Cliches do happen in reality -- that's part of the reason they become cliches.

I can understand how that sudden ghastly loss would make a person back away from marriage.I have a feeling that fellow recovered from it well enough to live and support himself somehow, then perhaps fell back into it as he aged and the old agony gradually became a delusion, occasionally stopping there to mourn at first, then more and more as the years passed.

There's a place I go....a couple of places in fact....and I can very much see myself spending a day or many days in those places if the world keeps turning as it has been. Who knows, maybe someday old Jamie will be an urban legend!



~~J

LeeJ
Member Patricius
since 2003-06-19
Posts 13296

9 posted 2005-07-21 09:54 AM


I don't think whatever happed to this man is romantic, may not be a public display, but simply a story that people put together about him...b/c he chose to be silent about it...????

Whatever, it is his choice...to do with his life as he wishes...doesn't make him sick or morbid...and until that man sits down and tells his entire story, its rather wrong for us to assume...and judge...some people, believe it or not, are better alone then they are with someone else...

God, I've made so many mistakes b/c people, loving friends thought I had to be married to be successful, and pushed me into dates, etc...NO...No...No...I do not have to be with someone to be successful or to gain approval from society...of what "they" deem to be normal...and I'll be d--- if I'm going to latch onto someone simply to have them take care of me...or fear of being alone....that wouldn't be fair or right or compromise who I am, or what I believe just to have someone in my life?  

Who decides if this man is happy...him and him alone, be it by our ideas of what happiness is, or his...we do not have the right to judge him for his aloneness....or wanting to be alone, or wanting to morn...
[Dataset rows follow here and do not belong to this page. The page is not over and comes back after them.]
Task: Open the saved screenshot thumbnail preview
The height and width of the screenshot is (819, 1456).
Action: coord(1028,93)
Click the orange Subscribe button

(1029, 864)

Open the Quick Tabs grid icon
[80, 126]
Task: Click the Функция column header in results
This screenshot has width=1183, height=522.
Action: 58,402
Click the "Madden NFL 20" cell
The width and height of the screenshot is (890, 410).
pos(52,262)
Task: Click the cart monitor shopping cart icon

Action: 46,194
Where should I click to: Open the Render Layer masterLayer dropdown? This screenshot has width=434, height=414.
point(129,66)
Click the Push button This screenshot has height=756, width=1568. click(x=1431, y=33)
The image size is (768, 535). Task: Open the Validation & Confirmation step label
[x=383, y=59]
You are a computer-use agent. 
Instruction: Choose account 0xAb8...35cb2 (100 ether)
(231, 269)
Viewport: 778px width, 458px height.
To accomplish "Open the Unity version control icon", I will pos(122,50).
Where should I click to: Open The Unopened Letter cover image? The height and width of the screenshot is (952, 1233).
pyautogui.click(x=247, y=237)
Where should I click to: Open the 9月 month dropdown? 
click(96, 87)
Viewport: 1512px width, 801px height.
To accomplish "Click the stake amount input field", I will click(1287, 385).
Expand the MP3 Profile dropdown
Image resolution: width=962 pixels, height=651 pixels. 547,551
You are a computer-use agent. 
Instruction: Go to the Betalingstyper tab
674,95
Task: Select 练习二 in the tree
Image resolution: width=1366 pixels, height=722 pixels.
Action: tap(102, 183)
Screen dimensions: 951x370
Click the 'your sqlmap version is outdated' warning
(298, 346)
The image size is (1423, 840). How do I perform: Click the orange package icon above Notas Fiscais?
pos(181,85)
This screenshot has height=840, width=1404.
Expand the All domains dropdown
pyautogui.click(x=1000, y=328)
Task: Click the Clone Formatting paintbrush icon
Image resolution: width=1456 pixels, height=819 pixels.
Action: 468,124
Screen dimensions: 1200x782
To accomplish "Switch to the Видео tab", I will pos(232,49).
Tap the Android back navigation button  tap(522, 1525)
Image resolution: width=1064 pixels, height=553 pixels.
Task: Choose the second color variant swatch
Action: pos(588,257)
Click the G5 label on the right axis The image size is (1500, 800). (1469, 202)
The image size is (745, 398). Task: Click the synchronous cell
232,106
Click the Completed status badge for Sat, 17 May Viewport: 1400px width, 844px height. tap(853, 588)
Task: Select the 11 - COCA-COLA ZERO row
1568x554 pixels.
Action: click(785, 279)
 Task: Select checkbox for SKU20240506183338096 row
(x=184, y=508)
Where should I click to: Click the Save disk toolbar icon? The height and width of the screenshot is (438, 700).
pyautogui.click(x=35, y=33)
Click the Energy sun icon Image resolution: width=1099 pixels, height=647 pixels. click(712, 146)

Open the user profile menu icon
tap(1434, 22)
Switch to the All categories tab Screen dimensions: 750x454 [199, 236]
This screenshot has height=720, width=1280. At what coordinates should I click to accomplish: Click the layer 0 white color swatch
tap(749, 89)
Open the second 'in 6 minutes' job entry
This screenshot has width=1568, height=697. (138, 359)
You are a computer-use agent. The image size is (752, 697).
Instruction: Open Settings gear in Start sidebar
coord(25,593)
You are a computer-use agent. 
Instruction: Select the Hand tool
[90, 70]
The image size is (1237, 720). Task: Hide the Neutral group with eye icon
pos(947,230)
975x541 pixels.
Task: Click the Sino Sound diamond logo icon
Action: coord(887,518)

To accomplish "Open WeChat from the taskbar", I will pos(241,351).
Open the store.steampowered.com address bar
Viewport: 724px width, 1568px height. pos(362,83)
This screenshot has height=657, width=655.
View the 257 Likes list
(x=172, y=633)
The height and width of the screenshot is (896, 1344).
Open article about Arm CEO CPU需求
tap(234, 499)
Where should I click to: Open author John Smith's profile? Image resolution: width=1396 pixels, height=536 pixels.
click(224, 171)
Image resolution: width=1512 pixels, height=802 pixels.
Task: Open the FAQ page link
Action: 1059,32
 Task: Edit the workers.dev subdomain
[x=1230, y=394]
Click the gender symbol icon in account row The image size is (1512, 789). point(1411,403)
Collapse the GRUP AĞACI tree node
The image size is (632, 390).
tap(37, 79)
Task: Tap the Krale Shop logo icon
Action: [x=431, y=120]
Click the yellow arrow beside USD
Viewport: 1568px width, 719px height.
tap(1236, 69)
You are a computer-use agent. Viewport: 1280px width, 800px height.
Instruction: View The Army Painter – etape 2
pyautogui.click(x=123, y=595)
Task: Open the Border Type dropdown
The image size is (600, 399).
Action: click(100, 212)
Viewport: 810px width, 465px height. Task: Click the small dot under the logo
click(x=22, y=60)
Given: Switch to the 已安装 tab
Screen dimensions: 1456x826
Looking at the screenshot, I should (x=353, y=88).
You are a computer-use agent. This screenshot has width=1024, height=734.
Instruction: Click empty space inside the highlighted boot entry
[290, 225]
Ali, there are some people who are so darned co-dependent on having someone in their lives, it doesn't matter who it is...just b/c they are afraid of being alone????  So they jump from one relationship to another, to another, all their lives????

Maybe some of us say, I've had enough, don't want to be hurt again...or hurt anyone else...don't want to live up to someone elses' expectations....I can't be that person...I want to be myself...moods, faults and all....????

Maybe that is how this guy felt...maybe he didn't have such a good relationship with this gal...????

I dunno, but what I do know is, he has every right to live his life the way he chooses, without being labeled, judged...doesn't he?

I'm thinking out loud here, not attacking anyone for their belief...but also, respecting this man's lifetime secret and decission.  I've got enough on my own plate to make assumptions of someone elses life style...????

But maybe, their love was so special, that no one else could ever take her place, and if he felt that way, he has a right to...regardless of how we do not understand his decission, we must respect it, as long as he hurts no one, and it doesn't seem as if he had?

[This message has been edited by LeeJ (07-21-2005 10:48 AM).]

Huan Yi
Member Ascendant
since 2004-10-12
Posts 6688
Waukegan
10 posted 2005-07-24 06:16 AM



“Might not even death itself be humbled, if one could recall enough?—
if one asserted, with sufficiently passionate and reiterated emphasis,
the eternity of love?  Accordingly, every bed in which Victoria slept
had attached to it, at the back, on the right hand side, above the pillow,
a photograph of the head and shoulders of Albert as he lay dead,
surmounted by a wreath of immortelles.”